Ms. Dreves alleges that: 1) Hudson had a policy and practice of providing her with progressive discipline and requiring just cause for her termination; 2) that policy and practice modified her at-will status and created an implied employment contract; and 3) Hudson breached that contract by violating its policy and practice of providing her withprogressive discipline and requiring just cause for her termination.
The Complaint provides more than a mere "threadbare recital" of the elements. Implied employment contracts may be created a number of ways. See Raymond v. IBM, 954 F. Supp. 744, 748 (D. Vt. 1997) (collecting cases) ("At-will employment contracts may be modified by express agreement, statute, public policy, the personnel policies or practices of the employer, and actions or communications by the employer reflecting assurances of continued employment.") In her complaint, Ms. Dreves has specifically alleged that Hudson created an implied contract with her by implementing a "policy and practice of providing her with progressive discipline and requiring just cause for her termination." This statement rises above the "conclusory statement" that Ms. Dreves's at-will status was modified, and is sufficient to "give the defendant fair notice of what the . . . claim is and the grounds upon which it rests." Bell Atl. Corp. v. Twombly, 550 U.S. 544, 555 (2007) (quoting Conley v. Gibson, 355 U.S. 41, 47 (1957)). Accordingly, the allegation is sufficient to allow this court to "accept [it] as true and draw all reasonable inferences from [that] allegation[] in the plaintiff's favor."
Second, Ms. Dreves's "well-pleaded factual allegations . . . plausibly give rise to an entitlement to relief." As Ms.Dreves noted in her reply memorandum, "at-will employment relationships 'have fallen into disfavor.'" Pl. Mem. in Opp'n to Rule 12(b)(6) Dismissal of Certain Claims 2 (citing Dillon, 819 A.2d at 706 (Vt. 2002). It is not uncommon for employers to establish disciplinary policies and procedures that have the potential to modify at-will employment relationships. See e.g. Green v. Vt. Country Store, 191 F. Supp.2d at 480; McKenney v. John V. Carr & Son, Inc., 922 F. Supp. 967, 975 (D. Vt. 1996); Ross v. Times Mirror, Inc., 665 A.2d 580, 583 (Vt. 1995). Ms. Dreves's allegations that Hudson established a disciplinary policy which it then failed to apply to her "plausibly give rise to an entitlement to relief," because—as described above—under Vermont law, such policies can change an employee's at-will status (creating an implied contract).

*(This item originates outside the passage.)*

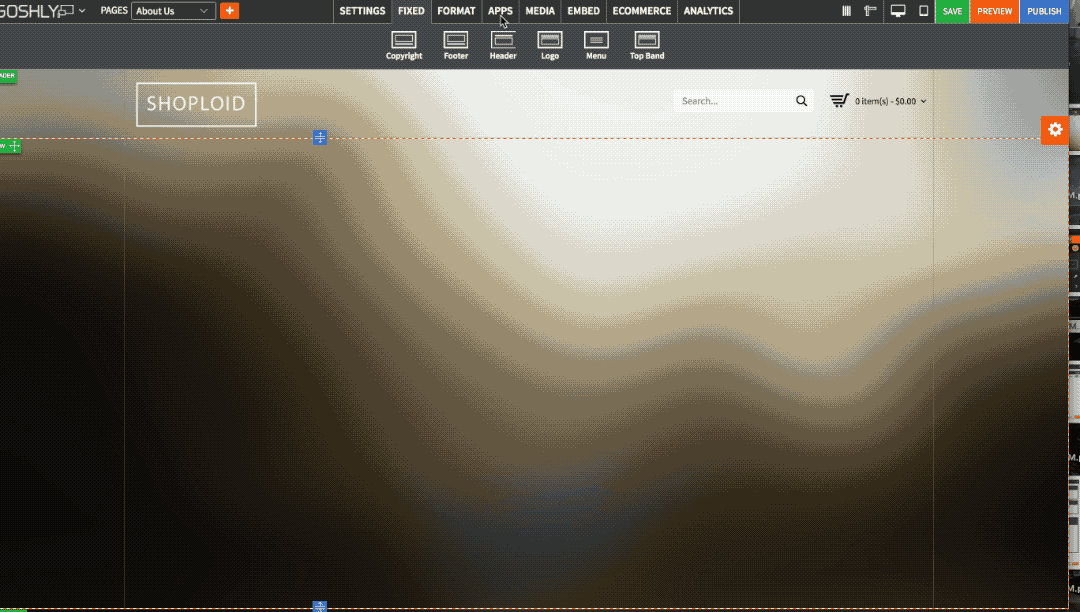Toggle the column grid guides icon
1080x612 pixels.
[847, 11]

Failure to follow such policies can breach that contract.
Hudson argues that the alleged policies and practices at issue here could not have altered Ms. Dreves' at-will status because the Complaint alleges that the policies and practices were applied to her alone. Hudson relies on the Vermont Supreme Court's holding in Ross v. Times Mirror, that "[a] proffered procedure or practice may be enforceable, if it is clearly established and uniformly and consistently applied throughout the company." Ross, 665 A.2d at 585. Ross, however, dealt with a unilateral contract modification claim. Id. at 583. Here,Ms. Dreves has alleged facts sufficient to support a bilateral contract modification claim. This Court has reiterated Sherman's fundamental holding that "[a]n employee and an employer may contractually bind themselves to certain...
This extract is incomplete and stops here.